#### Given data

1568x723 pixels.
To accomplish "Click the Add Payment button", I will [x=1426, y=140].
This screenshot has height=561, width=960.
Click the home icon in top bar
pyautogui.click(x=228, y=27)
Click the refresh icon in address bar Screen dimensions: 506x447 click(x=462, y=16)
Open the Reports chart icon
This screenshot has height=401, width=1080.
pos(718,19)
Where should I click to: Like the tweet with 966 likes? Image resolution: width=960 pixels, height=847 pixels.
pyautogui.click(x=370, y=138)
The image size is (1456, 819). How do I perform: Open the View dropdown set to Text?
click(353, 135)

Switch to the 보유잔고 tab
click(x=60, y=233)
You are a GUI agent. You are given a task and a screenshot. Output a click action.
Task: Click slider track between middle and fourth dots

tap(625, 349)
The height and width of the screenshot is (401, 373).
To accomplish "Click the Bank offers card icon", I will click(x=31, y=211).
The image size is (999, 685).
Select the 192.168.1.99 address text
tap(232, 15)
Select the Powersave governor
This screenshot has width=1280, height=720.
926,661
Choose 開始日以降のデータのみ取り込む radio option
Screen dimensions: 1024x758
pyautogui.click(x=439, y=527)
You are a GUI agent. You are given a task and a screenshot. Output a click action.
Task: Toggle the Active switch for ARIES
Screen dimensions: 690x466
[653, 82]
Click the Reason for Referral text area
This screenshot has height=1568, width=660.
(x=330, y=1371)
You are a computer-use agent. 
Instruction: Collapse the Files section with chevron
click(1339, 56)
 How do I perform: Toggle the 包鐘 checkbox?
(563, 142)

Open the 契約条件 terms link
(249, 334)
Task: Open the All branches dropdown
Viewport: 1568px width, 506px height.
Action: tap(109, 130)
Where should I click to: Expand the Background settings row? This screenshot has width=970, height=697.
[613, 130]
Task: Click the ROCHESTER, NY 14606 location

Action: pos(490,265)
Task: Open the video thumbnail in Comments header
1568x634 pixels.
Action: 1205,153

########

__Task to complete__
Reproduce the records above exactly, character for character.

__Response area__
1568x723 pixels.
To accomplish "Click the Add Payment button", I will [x=1426, y=140].
This screenshot has height=561, width=960.
Click the home icon in top bar
pyautogui.click(x=228, y=27)
Click the refresh icon in address bar Screen dimensions: 506x447 click(x=462, y=16)
Open the Reports chart icon
This screenshot has height=401, width=1080.
pos(718,19)
Where should I click to: Like the tweet with 966 likes? Image resolution: width=960 pixels, height=847 pixels.
pyautogui.click(x=370, y=138)
The image size is (1456, 819). How do I perform: Open the View dropdown set to Text?
click(353, 135)

Switch to the 보유잔고 tab
click(x=60, y=233)
You are a GUI agent. You are given a task and a screenshot. Output a click action.
Task: Click slider track between middle and fourth dots

tap(625, 349)
The height and width of the screenshot is (401, 373).
To accomplish "Click the Bank offers card icon", I will click(x=31, y=211).
The image size is (999, 685).
Select the 192.168.1.99 address text
tap(232, 15)
Select the Powersave governor
This screenshot has width=1280, height=720.
926,661
Choose 開始日以降のデータのみ取り込む radio option
Screen dimensions: 1024x758
pyautogui.click(x=439, y=527)
You are a GUI agent. You are given a task and a screenshot. Output a click action.
Task: Toggle the Active switch for ARIES
Screen dimensions: 690x466
[653, 82]
Click the Reason for Referral text area
This screenshot has height=1568, width=660.
(x=330, y=1371)
You are a computer-use agent. 
Instruction: Collapse the Files section with chevron
click(1339, 56)
 How do I perform: Toggle the 包鐘 checkbox?
(563, 142)

Open the 契約条件 terms link
(249, 334)
Task: Open the All branches dropdown
Viewport: 1568px width, 506px height.
Action: tap(109, 130)
Where should I click to: Expand the Background settings row? This screenshot has width=970, height=697.
[613, 130]
Task: Click the ROCHESTER, NY 14606 location

Action: pos(490,265)
Task: Open the video thumbnail in Comments header
1568x634 pixels.
Action: 1205,153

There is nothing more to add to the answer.